When she arrived at school the next morning, clutching her triple mocha as if it were a life raft, Felicity found her locker wrapped in red paper, strung with balloons, and painted with the words good luck, felicity! There was a pile of gifts stacked on the floor: individual roses and carnations, an entire bouquet of pink lilies, two boxes of chocolates, and a stuffed penguin. It was disturbingly reminiscent of a makeshift shrine at the site of a fatal highway accident. Everyone who passed her locker wanted to hug or high-five her, and several people she barely knew asked to take pictures with her. Felicity was so tired that the whole experience seemed like a bizarre dream.

She was storing the offerings in her locker when Haylie dashed by on the way to her first class, an enormous stuffed tiger tucked under one arm and a rose behind her ear. Her cheeks were flushed with excitement. “Isn’t today amazing?” she squealed.

“Amazing is a good word for it.” Felicity poked at the tiger, which was wearing a rhinestone-studded collar. “Where did all this stuff even come from?”

“Admirers,” Haylie said. “We have admirers, Felicity!”

Ivy joined them and snatched Felicity’s coffee, which was sitting untouched on the floor. She took several huge gulps, then announced, “Today is ridiculous.”

“That’s another good word for it.” Felicity pried the coffee cup from Ivy’s fingers. “C’mon, let go. I really need that today.”

A group of swim team guys passed by and let out a string of catcalls. “There’s our beauty queen!” they shouted. “Knock ’em dead, Locklear!”

“I’ll knock your face dead,” she called back. They hooted louder as they disappeared around the corner.

Haylie heaved an exasperated sigh. “Come on, Ivy, can’t you at least try to enjoy the attention?”

Ivy grimaced. “I’m going to physics. See you at lunch, if I even survive until then.”
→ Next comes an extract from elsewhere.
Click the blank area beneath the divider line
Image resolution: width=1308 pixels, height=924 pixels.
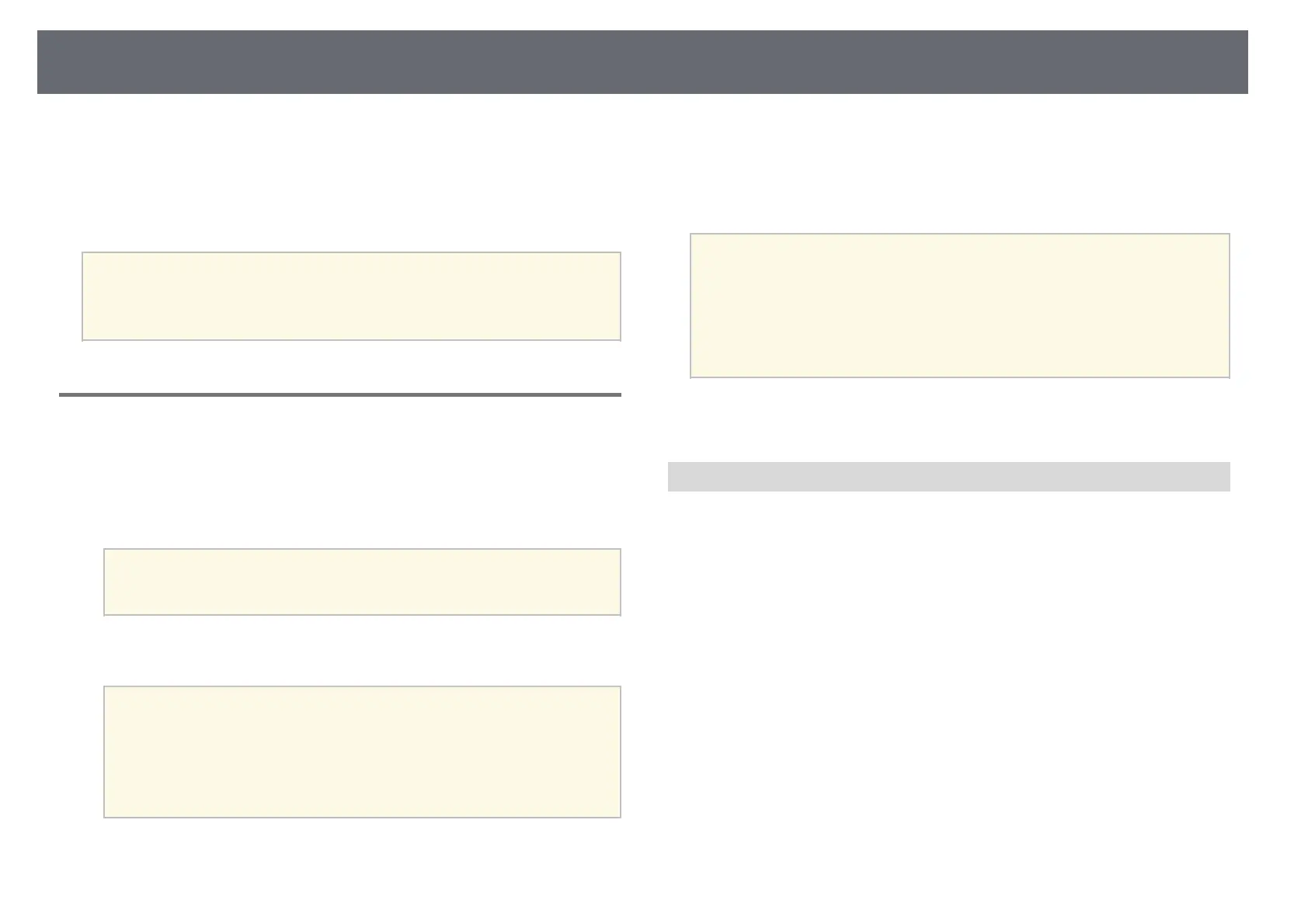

The rest of the day was no different. The flock of identical giggling sophomores swarmed Felicity’s lunch table and assaulted her and her friends with questions about their dresses. Another crowd surrounded Madison and Lorelei on the other side of the cafeteria, and a third grouped around Jacob Sinclair next to the vending machine. When Felicity saw Jacob accept a wad of cash from a tall senior, she remembered what Jonathan had said about his pageant-gambling website. Her stomach twisted as she wondered how many of those people were betting on her.

By the time Felicity arrived at City Hall for the pageant dress rehearsal, it was a relief to be away from her adoring fans. She collapsed in an auditorium seat beside Ivy, who had scrawled please leave me alone across her white T-shirt with a marker. On the other side of her, Haylie snuggled the plush tiger in her lap and compared notes with Cassie about the gifts they’d gotten. Felicity closed her eyes and tried to snatch a few moments of much-needed rest.